No meio das pessoas que assistiam tudo em choque, ela viu Cascão com os olhos vidrados na tela e resolveu se aconchegar a ele. Talvez, no meio de toda aquela tragédia, ele resolvesse fazer as pazes. Afinal, um precisava do apoio do outro. Pensando nisso, ela sentou-se do lado dele e apoiou a cabeça em seu ombro.

– Isso é tão horrível! Nunca pensei que ia ser assim! – ela falou tentando puxar assunto. Ele colocou um braço ao redor do ombro dela e respondeu.
– Nem eu.
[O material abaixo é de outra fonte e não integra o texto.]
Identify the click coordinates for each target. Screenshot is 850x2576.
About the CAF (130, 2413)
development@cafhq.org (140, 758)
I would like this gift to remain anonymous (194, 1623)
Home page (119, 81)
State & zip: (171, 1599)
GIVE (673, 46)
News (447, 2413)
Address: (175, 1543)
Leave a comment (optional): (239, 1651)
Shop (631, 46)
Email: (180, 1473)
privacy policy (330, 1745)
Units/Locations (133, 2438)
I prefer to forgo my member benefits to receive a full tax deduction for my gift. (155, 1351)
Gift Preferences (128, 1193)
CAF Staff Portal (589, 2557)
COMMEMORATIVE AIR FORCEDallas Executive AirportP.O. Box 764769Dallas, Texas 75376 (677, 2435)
Isso tá sinistro demais!

Apesar de tudo, ela sorriu aliviada por não ter sido repelida pelo rapaz e ficou ali em silêncio junto com ele. Se as coisas dessem certo, talvez ela resolvesse pedir desculpas para os amigos dele, embora fosse mais para ficar bem com o namorado do que achar que realmente devia algo para eles.
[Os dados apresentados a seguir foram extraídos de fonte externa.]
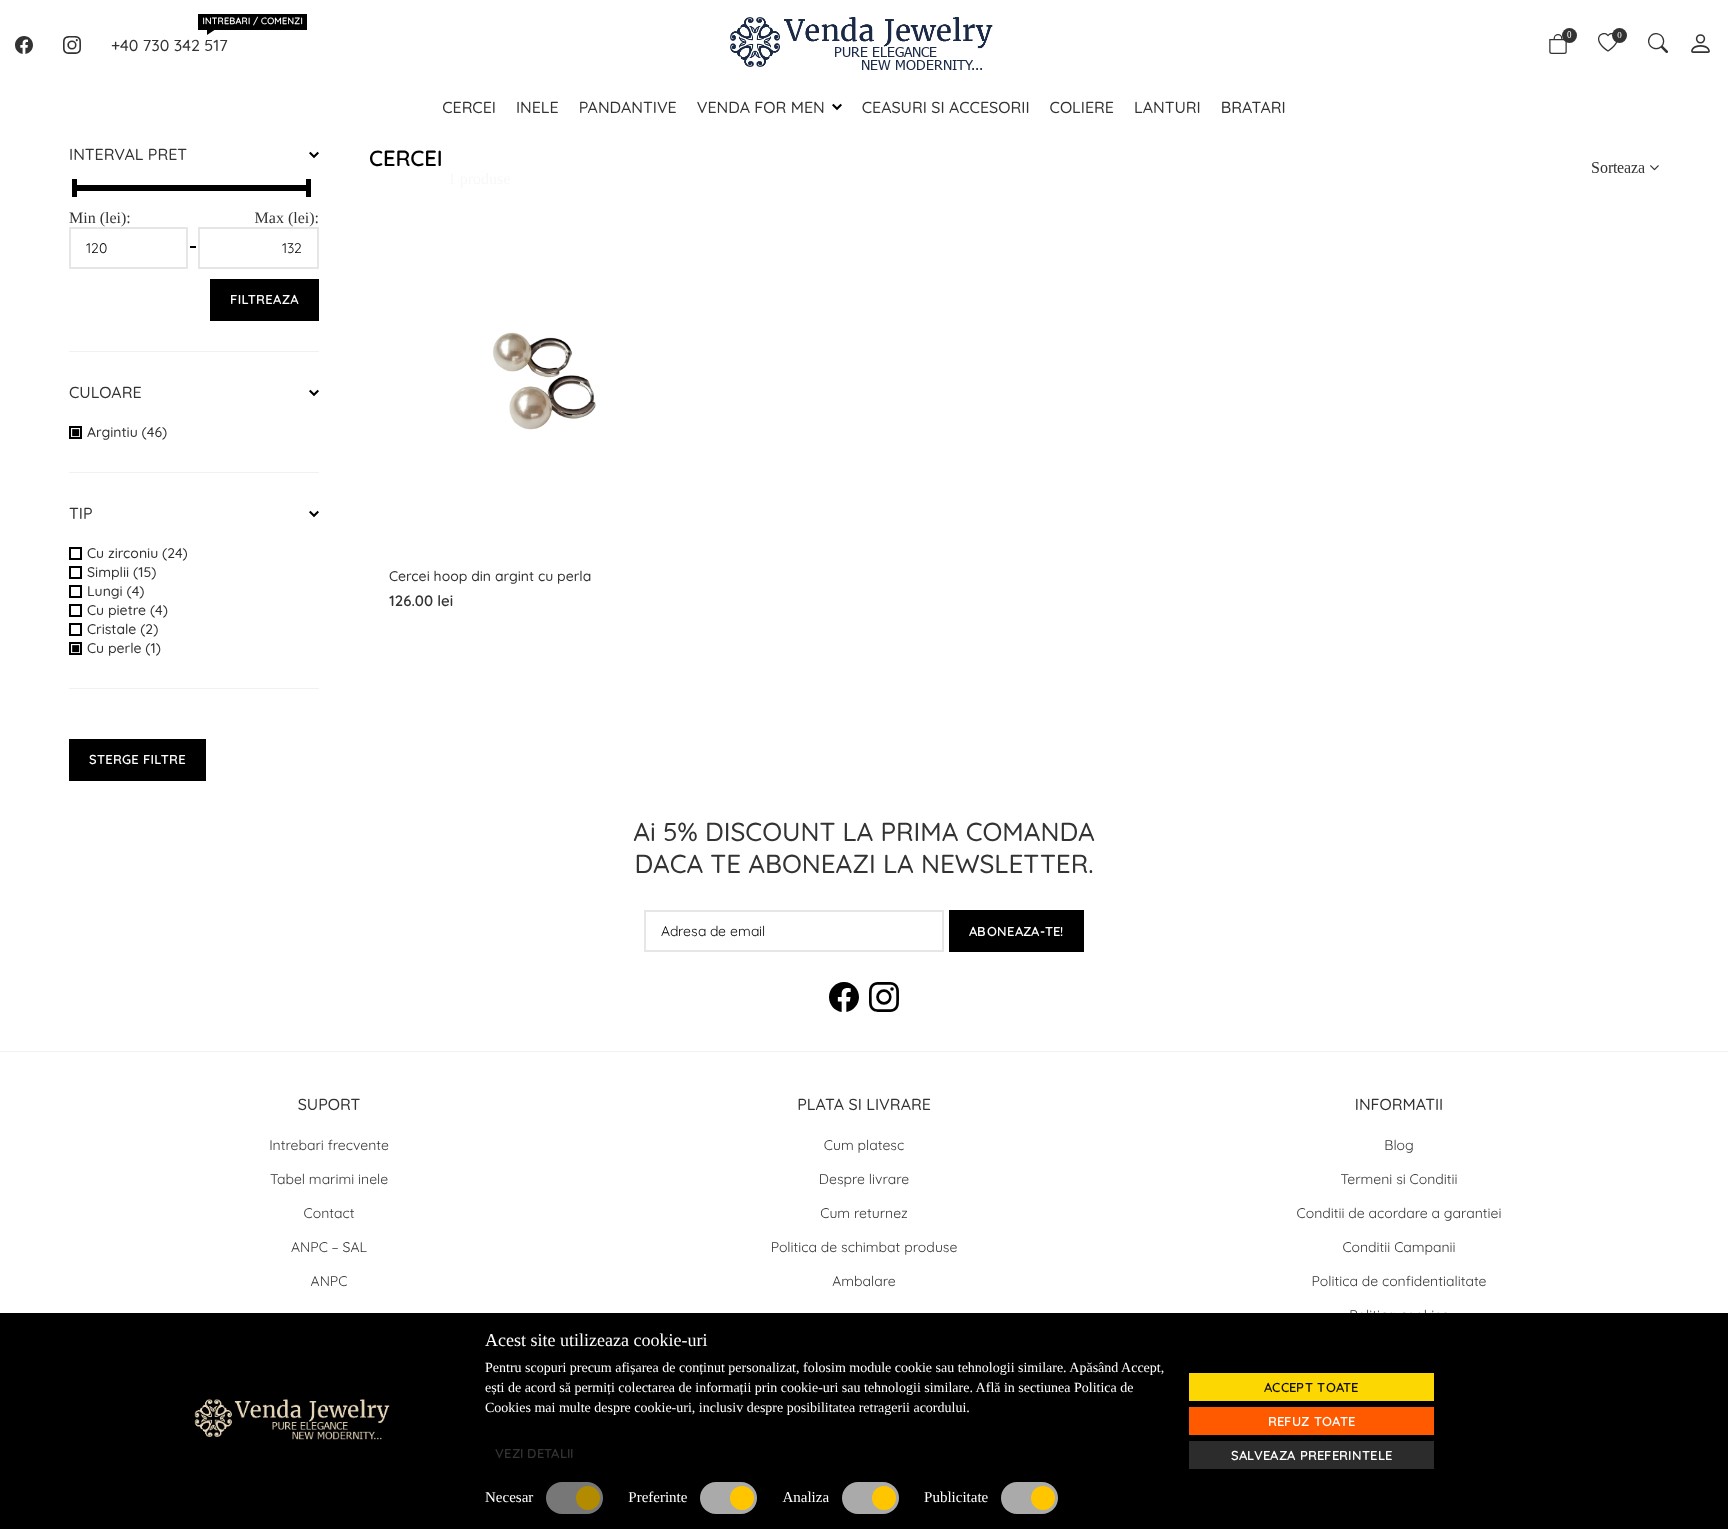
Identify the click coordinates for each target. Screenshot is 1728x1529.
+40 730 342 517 (169, 44)
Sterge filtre (137, 760)
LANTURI (1167, 107)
Perto dali, Raquel observava Magali abraçada ao Quim tentando controlar a vontade de dar uns tapas na cara daquela garotinha chata e mimada. Apesar das suas tentativas, Quim não a deixava ultrapassar os limites da amizade. E ele ainda continuava dando para ela os restos de comida que alimentava seus gatos. Se fosse qualquer outra pessoa, talvez aquilo nem incomodasse tanto, mas ela ficava com raiva de vê-lo fazendo as vontades daquela garota sem questionar. Por que ela nunca teve a sorte de conseguir um namorado assim?

Do lado de fora, Mônica passeava com o Cebola para ver se eles conseguiam esquecer um pouco toda aquela calamidade.

– Puxa, fiquei morrendo de pena daquelas pessoas, Cê!
– Eu também... e será que a Carmen tava mesmo falando a verdade sobre o nosso bairro?
– Aí eu não sei, mas na TV eles mostraram nossa cidade toda destruída, então nosso bairro deve estar destruído também. Só de pensar dá vontade de chorar, viu?
– Nem me fale! – ele sentia um nó na garganta ao imaginar cada lugar daquele bairro sendo destruído. O campinho, onde todos brincavam. A escola, sua casa e até o clubinho dos meninos que apesar de não ser mais usado, ainda estava de pé embora corroído pelo tempo. Tudo foi destruído e ele pensava em como seria possível reconstruir e refazer a civilização.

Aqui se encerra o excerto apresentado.